Bens do Domínio Público e Privado do Estado (Parecer)

 

 

I – Introdução: A «consistência» do domínio público na doutrina e na legislação portuguesa

Procura-se no projecto destrinçar o domínio público do domínio privado do Estado para incluir neste certos interesses que se encontram conexos com aquele. A finalidade última do decreto, nesta parte (art. 1º), está no alargamento, em extensão, do objecto da administração por parte do Ministério das Finanças de bens do Estado.
Os artigos 2º e 3º dizem respeito ao processo a seguir para a afectação, mudança de afectação, ou desafectação de bens de património do Estado. O primeiro problema, porque complexo, carece de ser esclarecido em rápido esquema, a fim de facilitar a sua análise.
Importa considerar primeiramente a "consistência" do domínio público, na doutrina e na legislação portuguesa, extremando-o do domínio privado, para em seguida verificar se as várias formas de uso dos bens dominiais podem, de alguma sorte, ser incluídas no regime de administração do domínio privado.

## O QUE FAZER
**A.** No parecer sobre os bens do domínio público e privado do Estado, por que motivo o primeiro problema deve ser esclarecido em rápido esquema? Responda em uma a três frases.
**B.** Prossiga o parecer sobre os bens do domínio público e privado do Estado a partir da última frase apresentada.
Não é preciso consultar as linhas para nada.

## LINHAS EM BRUTO
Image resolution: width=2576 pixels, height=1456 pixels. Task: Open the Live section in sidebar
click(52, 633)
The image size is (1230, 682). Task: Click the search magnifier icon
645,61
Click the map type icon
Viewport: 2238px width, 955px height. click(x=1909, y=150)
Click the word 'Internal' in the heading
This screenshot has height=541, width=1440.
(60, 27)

## RESPOSTAS POR TAREFA
**A.** O primeiro problema é complexo. Por isso, o parecer esclarece-o em rápido esquema, para facilitar a sua análise.

**B.**
Quanto a este último, deve fazer-se a distinção fundamental entre bens afectos e não afectos a serviços públicos porque diferente é, e deve ser, num e noutro caso o seu regime jurídico e de administração.
Ao lado dos bens pertencentes ao Estado, quer do domínio público quer privado, tem o Estado bens apenas sujeitos à sua administração, como sucede com bens de inimigos ou bens cultuais que devam ser restituídos ou ainda bens de heranças jacentes. O projecto não se ocupa deste último caso, pelo que omitirei todas as referências à sua situação jurídica e modo de administração na lei vigente.

II – Domínio Público do Estado

Pode dizer-se de uma maneira geral que a doutrina delimita a noção de domínio público subordinando-a a uma de duas orientações opostas.
Uma primeira orientação, sejam quais forem as suas modalidades, caracteriza-se pela restrição do domínio a certas categorias de bens, que pela sua natureza apresentam tais características que o seu destino público resulta da própria conformação natural, ou ainda, ao lado destas, das que a lei expressamente enumera como pertencentes ao domínio público.
Uma segunda corrente alarga o domínio público de maneira a abranger todos os bens, imobiliários ou mobiliários, que se encontram afectos a um serviço público. A afectação corresponderá então, ao carácter público do domínio.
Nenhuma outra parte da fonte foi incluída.